[Begin Data to process]

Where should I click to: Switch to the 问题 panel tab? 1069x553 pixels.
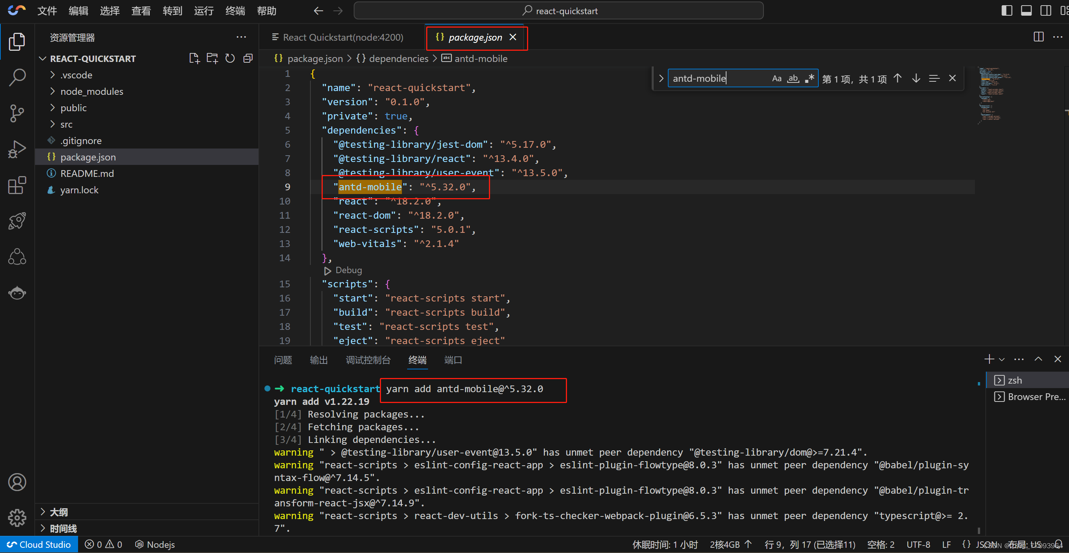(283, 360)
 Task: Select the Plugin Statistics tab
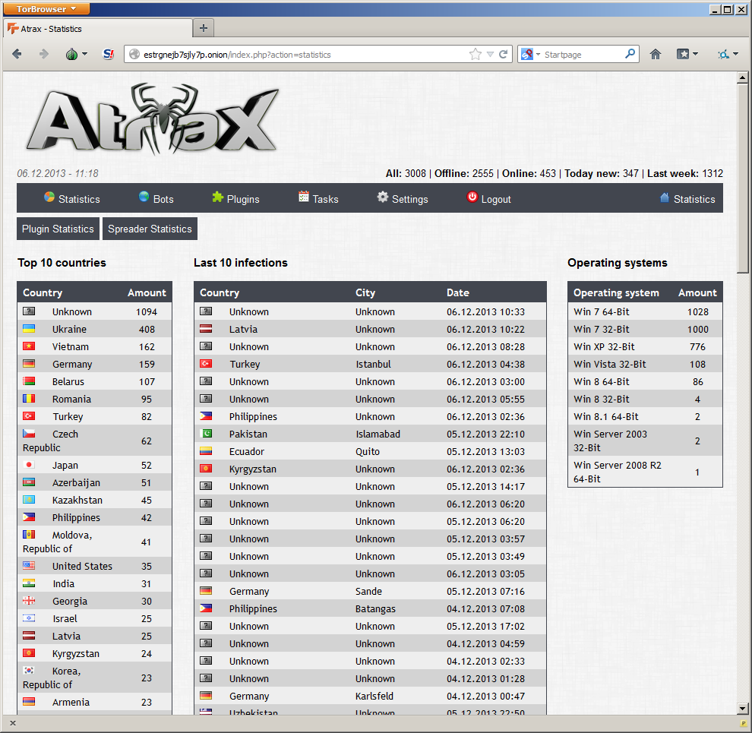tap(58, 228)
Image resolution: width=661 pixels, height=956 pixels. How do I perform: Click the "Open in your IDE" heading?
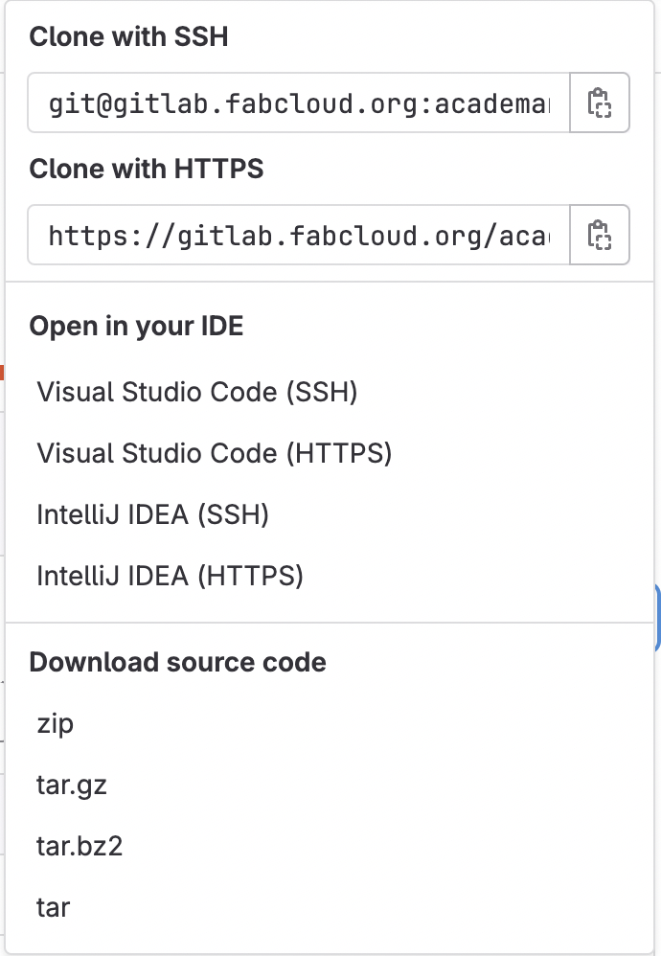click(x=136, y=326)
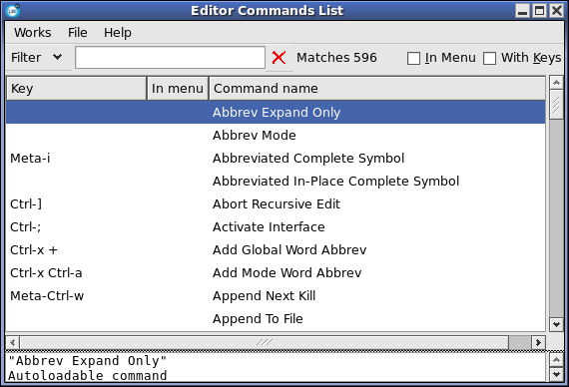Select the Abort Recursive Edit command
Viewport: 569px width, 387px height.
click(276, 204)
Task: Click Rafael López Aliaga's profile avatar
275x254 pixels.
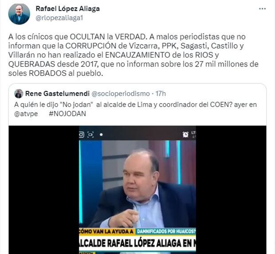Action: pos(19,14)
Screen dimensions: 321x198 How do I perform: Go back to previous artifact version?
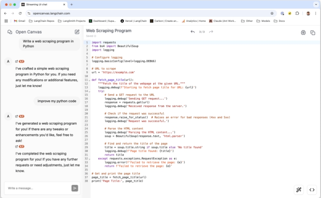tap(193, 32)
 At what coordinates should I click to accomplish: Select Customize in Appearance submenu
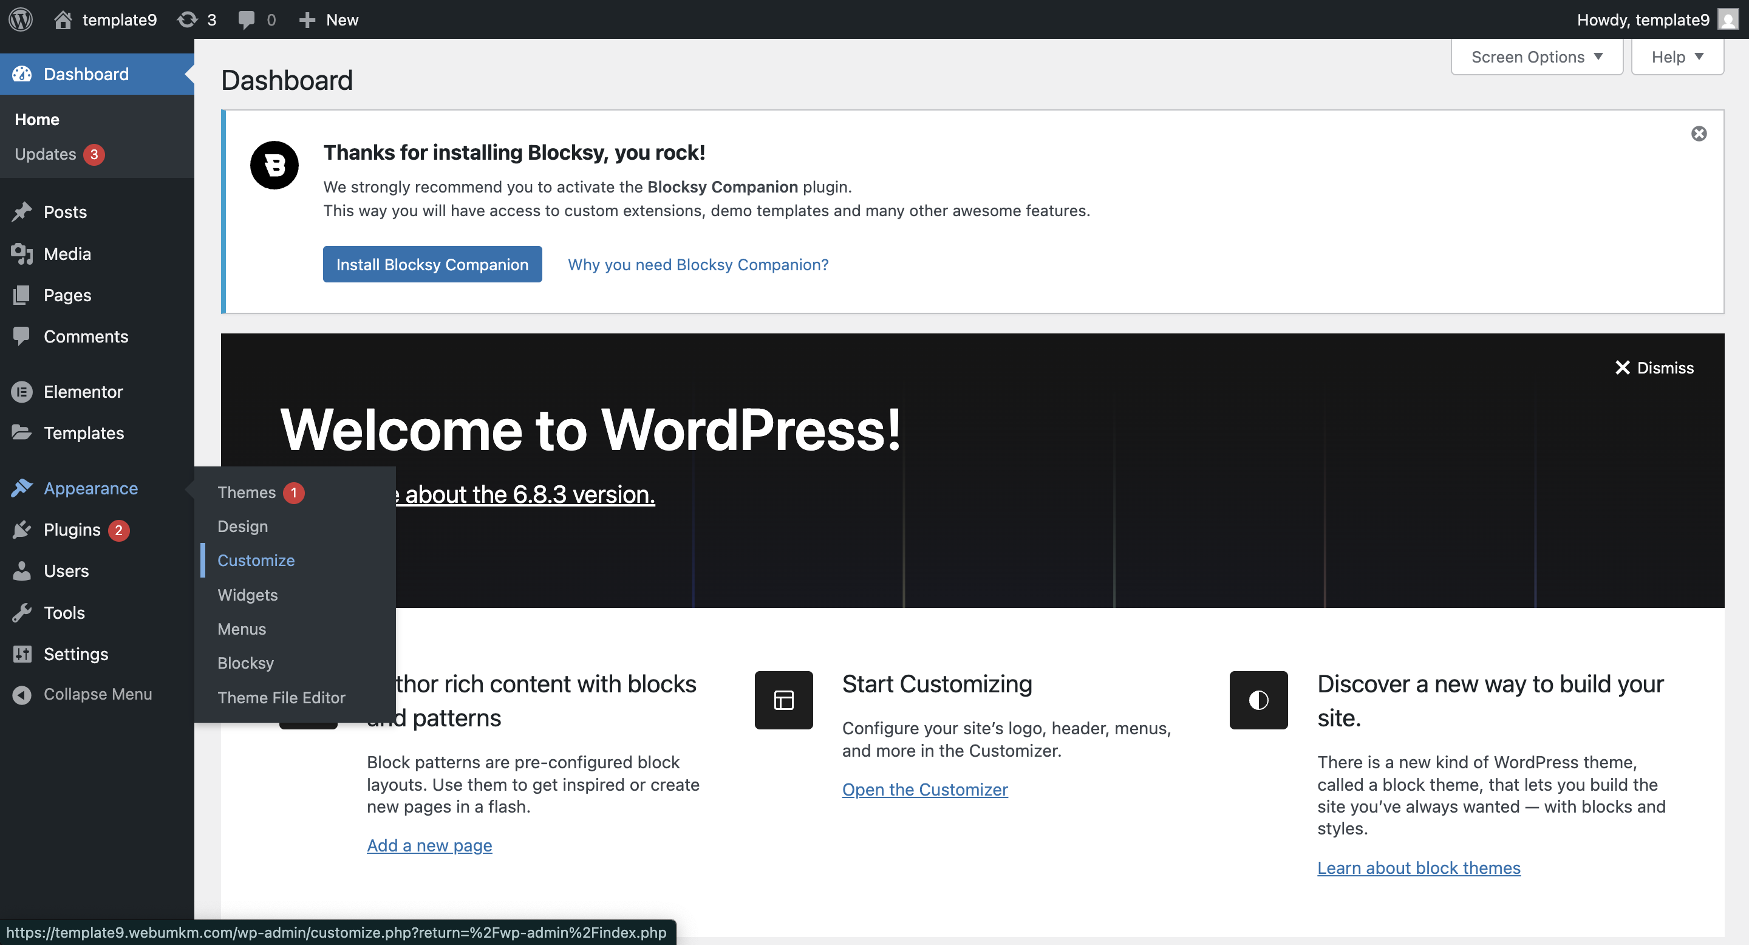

[End Data to process]

▶ [Set task]: Render the stretch of the records from the line containing "Task: Click Rafael" through the end of the records as a Markdown table with the columns Row and Text, giving each line its row number and leaving out blank lines. Leave the pictures out of the answer.

▶ [Exercise solution]:
| Row | Text |
|---|---|
| 1 | Task: Click Rafael López Aliaga's profile avatar |
| 2 | 275x254 pixels. |
| 3 | Action: pos(19,14) |
| 4 | Screen dimensions: 321x198 How do I perform: Go back to previous artifact version? |
| 5 | tap(193, 32) |
| 6 |  At what coordinates should I click to accomplish: Select Customize in Appearance submenu |